# Mise en pratique:
(a) Résumez en deux phrases le point juridique sur le nom des auteurs au générique d'un film.
(b) D'après le point juridique sur le nom des auteurs au générique d'un film, à quelle date l'œuvre Le crime a-t-elle été déposée à la SACEM ?
(c) Rédigez la suite du point juridique sur le nom des auteurs au générique d'un film, après sa dernière phrase.

# Texte de la page:
....
Nom des auteurs au générique d’un film : une obligation sous sanction
Nom des auteurs au générique d’un film : une obligation sous sanction
Ce point juridique est utile ?

Faire figurer au générique d’un film et sur les supports de commercialisation de celui-ci le nom des auteurs de l’oeuvre musicale incorporée est une obligation légale (droit à la paternité) sous peine de sanction (contrefaçon).

Affaire Le Crime / Barbaque

M. [O] [A] (dit [K] [S]) est co-auteur avec M. [X] [D] (dit [Y] [R]) d’une œuvre musicale déposée à la SACEM le 30 juin 1997 intitulée Le crime. M. [D] en est également auteur, arrangeur et s’en dit producteur.

Les droits d’exploitation de ce titre ont été cédés à la société Universal music publishing et à la société Della Java, éditeurs.

La SAS Cinefrance est productrice du film de [B] [P] sorti en septembre 2021 intitulé Barbaque. Elle a demandé à la société Universal music publishing l’autorisation d’utiliser l’œuvre Le crime pour le générique de fin du film. Cette autorisation a été donnée par les deux auteurs à leur éditeur le 18 décembre 2020.


La société Cinefrance studios a conclu deux accords de cession des droits : l’un avec la société Universal music publishing du 3 janvier 2022 en qualité d’éditeur et l’autre avec la société Democrat D, en qualité de producteur phonographique et d’interprète, le 22 décembre 2021.


Le titre a été utilisé comme prévu mais sans aucun crédit au générique.

Le titre Le crime est le fond musical du générique de fin du film Barbaque alors qu’il y apparaît seulement (ainsi que sur la jaquette du DVD) “musique originale : [E] [Z]”, de sorte que le nom des auteurs n’y apparaît pas en violation de leur droit moral de paternité de l’œuvre.


L’obligation de la société Cinefrance studios de faire figurer au générique du film la mention de la diffusion de l’œuvre musicale Le crime avec l’indication de leurs auteurs n’est ni contestée, ni contestable, elle figure d’ailleurs en toutes lettres dans le contrat de cession conclu avec les auteurs.

Une omission constitutive de contrefaçon


Cette omission constitue une contrefaçon dont la nature et la durée caractérisent un trouble manifestement illicite dont la juridiction a ordonné la cessation en enjoignant au producteur du film d’insérer dans les crédits cités au générique de fin du film, la mention des auteurs de l’œuvre utilisée.
....
# Données fournies:
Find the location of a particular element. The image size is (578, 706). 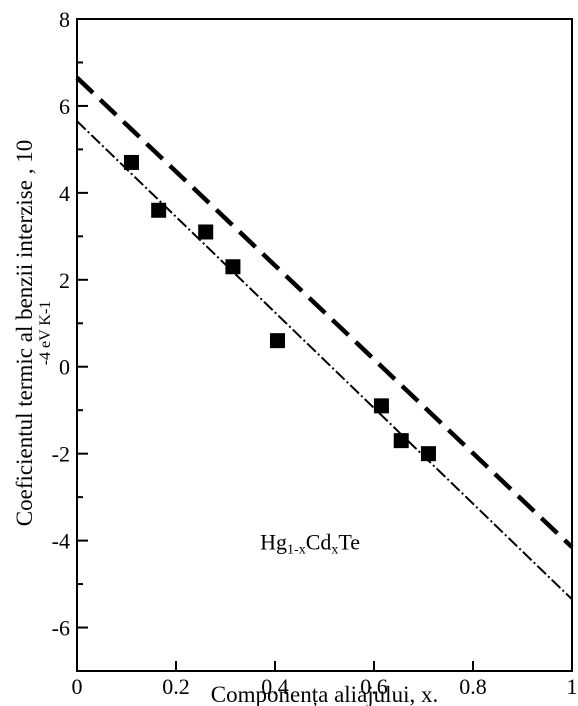

y-tick-label: 6 is located at coordinates (64, 106).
....
# Réponses:
(a) Faire figurer le nom des auteurs de l'œuvre musicale incorporée au générique d'un film et sur ses supports de commercialisation est une obligation légale, sous peine de sanction pour contrefaçon. Dans l'affaire Le Crime / Barbaque, le titre Le crime a servi de fond musical au générique de fin sans mention de ses auteurs, et la juridiction a enjoint au producteur d'insérer cette mention dans les crédits.

(b) Le 30 juin 1997.

(c)
Au regard de l’ancienneté de l’exploitation et de l’insuffisance des justifications par la société Cinefrance studios de la réalisation des diligences nécessaires et de leur efficacité, la juridiction a prononcé une astreinte provisoire.

5.000 euros de préjudice


Le préjudice résultant de cette atteinte au droit de paternité des auteurs pour la large diffusion du film Barbaque sur la période, au moins, du 27 septembre 2021 jusqu’au jour de l’audience – le demandeur ayant téléchargé en VOD une version du film pour le jour de l’audience dans laquelle le crédit n’apparaît pas – est à l’origine d’un préjudice pour les auteurs qui a été fixé, pour chacun d’eux à la somme de 5.000 euros.

Les droits des auteurs

Conformément à l’article L. 111-1 du code de la propriété intellectuelle, l’auteur d’une œuvre de l’esprit jouit sur l’œuvre, du seul fait de sa création, d’un droit de propriété incorporelle exclusif et opposable à tous comportant des attributs d’ordre intellectuel et moral ainsi que des attributs d’ordre patrimonial et l’article L. 121-1 du même code précise : “ L’auteur jouit du droit au respect de son nom, de sa qualité et de son œuvre. Ce droit est attaché à sa personne”.Toute atteinte à ces droits est une contrefaçon et un délit (article L. 335-2 du code de la propriété intellectuelle).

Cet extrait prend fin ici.